One summer day during the project, all construction work was halted so that the adjacent chambers of the Texas Supreme Court could hear without distraction oral arguments in a lawsuit challenging the constitutionality of the state’s school funding system.
That moment can serve as a metaphor for what could happen again — all work coming to a halt — as Texas lawmakers prepare for a new legislative session in January.
Big challenges
The biggest challenge that lawmakers must confront is an estimated $18 billion budget shortfall.
Then there’s the always-contentious issue of legislative redistricting.
But a recent declaration by State Sen. Florence Shapiro, R-Plano, could end up dominating much of the legislative action until a new solution for funding our public schools is forged.
Just a few weeks ago, Shapiro, the powerful head of the Senate education committee, declared that the existing school funding system is hopelessly broken and the state needs to scrap the entire system and come up with a new one that’s more fair to all.
Shapiro’s sentiment should serve as a powerful warning to all Texans.
Once again, our schools are being threatened financially and politically. Once again, homeowners could be threatened by higher property tax.

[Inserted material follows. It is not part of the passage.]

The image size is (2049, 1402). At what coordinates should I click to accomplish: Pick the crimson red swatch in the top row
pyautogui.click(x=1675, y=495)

Once again, the idea of increasing the state’s sales tax is being bandied about as a possible solution for this crisis.
We need action
But the greatest threat could be simple inaction because of the multitude of other problems that will confront lawmakers when they return to Austin.
That is why we endorse at least exploring an idea raised by Houstonian Charles Miller, a financial expert and a former head of the University of Texas System Board of Regents. He advocates the formation of an independent public policy center that specializes in educational issues.
This group could provide lawmakers and other educational leaders across the state solid recommendations based more on educational efficiencies and less on politics.
Debate over how the state should fulfill its constitutional obligation to educate the children of our state has been ongoing since 1949, accompanied by countless lawsuits.
Given our fiscal challenges, an independent center might at least give us a new direction to a very old problem.